Il figlio annuì, prima di rivolgere l’ultimo sguardo al drappello di Soldati del Sole che stava per marciare verso la rovina o la morte. Molti di loro, per certo, non avrebbero visto il sorgere di una nuova alba, eppure nessuno aveva esitato, nessuno aveva osato opporsi al volere di Osiride, recepito non come un ordine ma come l’ardente desiderio di un padre di liberare colui che considerava alla stregua di un figlio.
Il giovane falco salutò i presenti, prima di mutare il proprio corpo e spalancare le ali dal grigio piumaggio. Afferrò Naveed per le spalle e lo sollevò di peso, lanciandosi nel cielo caliginoso dell’Asia Centrale.
Osiride, nel frattempo, aveva raccolto il proprio potere attorno allo scettro, roteandolo sopra la testa e generando cerchi di energia che calarono su tutti i guerrieri egizi, nascondendo al qual tempo le loro fattezze. Dal momento che avevano scelto la via dell’assalto diretto, procedere a piedi, esposti alle avvisaglie delle vedette, sarebbe stata solo un’inutile marcia stancante. Così il Signore di Amenti aveva optato per una strategia più rozza ma di certo più efficace.

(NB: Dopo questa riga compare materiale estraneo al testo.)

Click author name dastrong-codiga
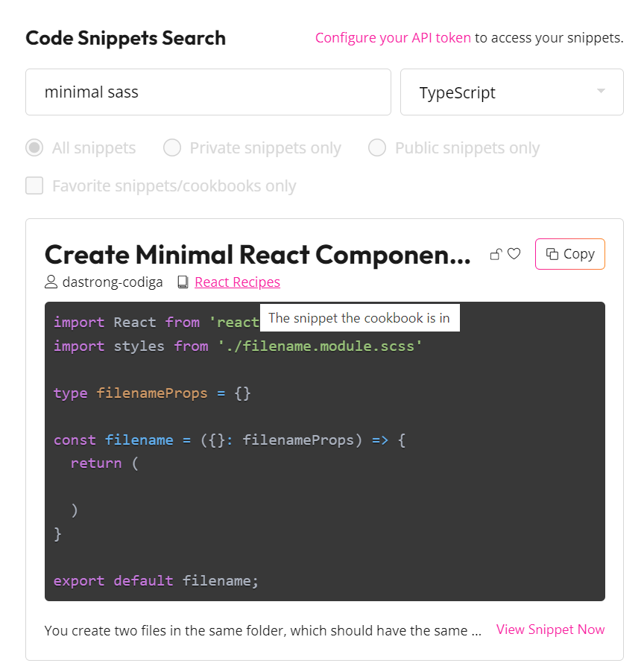pos(112,282)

"Arrivare quanto più possibile vicino alla piazzaforte nemica!" –Mormorò, scomparendo a sua volta.
Era certo che non sarebbero potuti entrare all’interno, a causa dell’oscura energia che permeava quel luogo, ma quanto meno poterono coprire le miglia di distanza dal tenebroso santuario in un lampo di luce, riapparendo proprio fuori dalle mura esterne. A vederlo da vicino, con quei torrioni merlati e il portone su cui erano scolpite forme demoniache, Osiride torse la bocca in un gesto di raccapriccio, riconoscendo che più che un tempio ove venerare una qualche antica divinità era più simile ad una fortezza da guerra. Uguale pensiero attraversò la mente dei Soldati del Sole, che adesso, così vicini al pericolo, così esposti al gelido soffio dell’ombra, ne percepirono tutta la potenza. Pur tuttavia sfoderarono le spade, disponendosi attorno al Dio degli Inferi, che li incitava a non cedere alla paura, a dominarla e a riversarla contro i nemici.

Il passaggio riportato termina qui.